Here’s the especially tricky thing: Pinellas can’t track how many people are using its program to transfer to public transit, nor how many people have been converted to public transit users. The transit authority initially sought specific pick-up and drop-off data from Uber and the taxi companies, so it could understand how its new service was being used. Uber refused. “While we would have loved more data at the beginning of the pilot, we think it was important to get started with the partnership,” says Whitney Fox, a spokesperson for the transit authority.

Uber later provided the transit authority with quarterly rankings of the transit stops most frequently used for the program. But Uber data is still marked as a trade secret, and public record requests must be run through Uber’s legal team. The taxi company that the agency works with, by contrast, provides information on pick-up and drop-off times and on rider identities and fares.

There was also a data blooper. Uber says it accidentally allowed riders to request subsidized rides from places outside the agreed-upon service area for much of 2018. (Reck, the researcher, first spotted the discrepancy earlier this year.) The ride-hail company did not charge the transit authority for these extra rides, but they inflated the ridership numbers for a time.
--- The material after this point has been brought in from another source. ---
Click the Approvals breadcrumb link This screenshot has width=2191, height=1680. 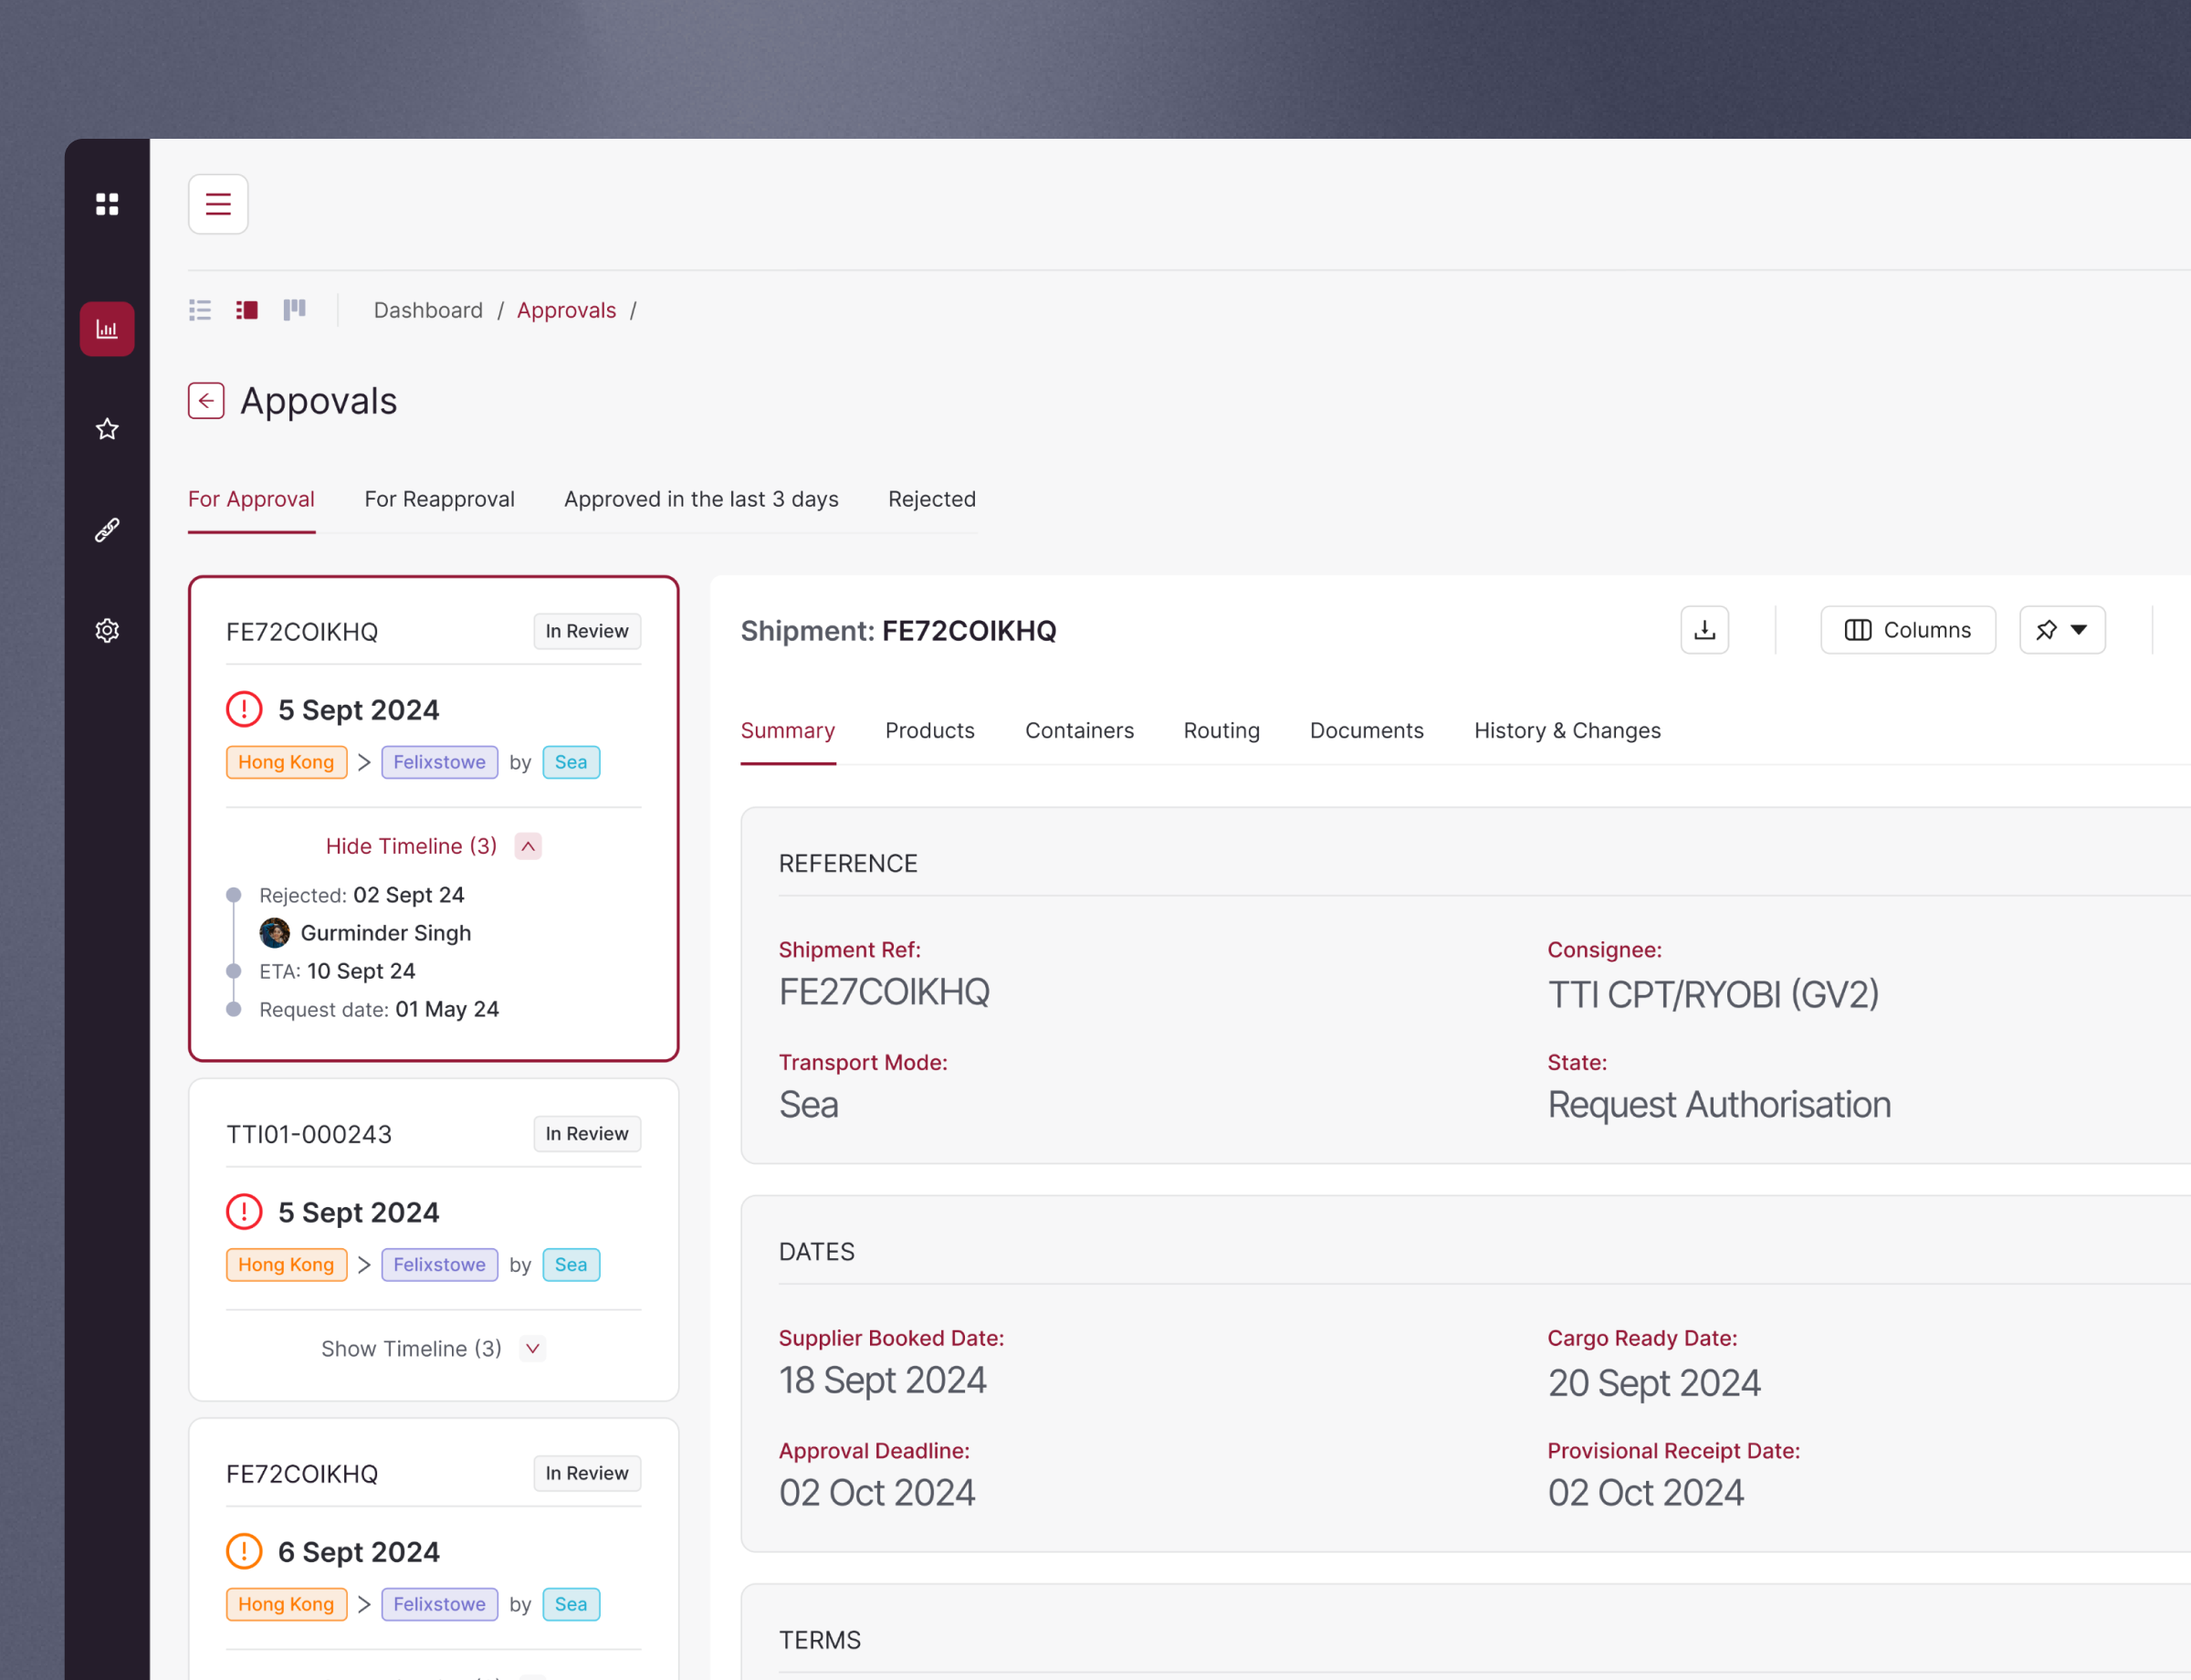(x=566, y=310)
The mess-up points to another important question: Whether these kinds of projects can scale. As in the Toronto Uber experiment, public officials realized that “success”—that is, lots of people using Uber and taxis to get to transit—would have cost the agency more money than it was spending on its low-performing bus routes. In other words: The more people who use the Direct Connect, the less sustainable it is for the transit authority. That’s unfortunate for a program that seeks to convince more people to ride public transit.

And Pinellas County residents don’t want to spend more money on transit. The region is the nation’s 18th largest, but it ranks 180th in transit operating spending per capita. In 2014, voters defeated a referendum to redesign the county’s transit service, one of the worst in the US. That public tightfistedness has forced Pinellas to get creative—for better or worse.